Toronto-headquartered energy retailer Crius Energy Trust on March 14 reported fourth-quarter 2018 adjusted EBITDA of $19.1 million, compared with $18.0 million in the comparable quarter of 2017.
Distributable cash came in at $10.0 million, a decline from $13.0 million in the year-ago quarter. Revenues for the quarter totaled $284.8 million, rising from $248.5 million in the fourth quarter of 2017.
The company, which is in middle of being acquired by Irving, Texas-headquarterd Vistra Energy Corp., reported fourth-quarter of $1.7 million, a drop from $36.0 million in the corresponding quarter of 2017.
Vistra on Feb. 20 announced it had upped its purchase price for the energy retailer to $378 million, amending an earlier agreement to purchase the company for $328 million, after the target received what Morgan described as an "unexpected and hostile" unsolicited third-party bid.
For the full year of 2018, Crius Energy posted adjusted EBITDA of $70.2 million, an improvement from $64.7 million in the previous year.
Distributable cash was $21.9 million, representing a payout ratio of 167.9% in 2018, which is elevated over recent levels due to the impacts of negative contribution from the solar business and certain nonrecurring costs. Normalizing for those impacts, the distributable cash and payout ratio for the year were $40.4 million and 90.8%, respectively.

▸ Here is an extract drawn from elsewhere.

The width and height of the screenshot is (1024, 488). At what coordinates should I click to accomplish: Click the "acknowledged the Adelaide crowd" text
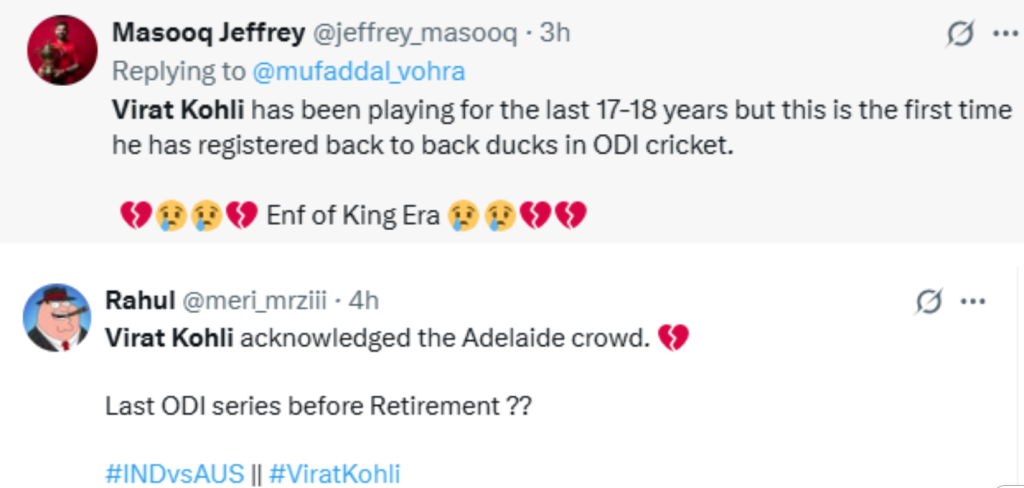(x=445, y=338)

Revenues grew to $1.24 billion from $875.9 million in the full year of 2017. Net income for the year came in at $19.0 million, compared with $20.1 million in 2017.
"In 2018, Crius executed on a 'return to core' strategy focused on the deregulated energy business," said Michael Fallquist, CEO of Crius Energy. "It was a year of strategic shifts and resetting of our focus, and after achieving our cost reduction targets during the year, and substantially exiting the solar business, we are excited to enter 2019 with a simplified, streamlined organization."
Crius Energy is a competitive residential and commercial electricity and natural gas provider with more than 1 million residential customer equivalents in 19 states and Washington, D.C.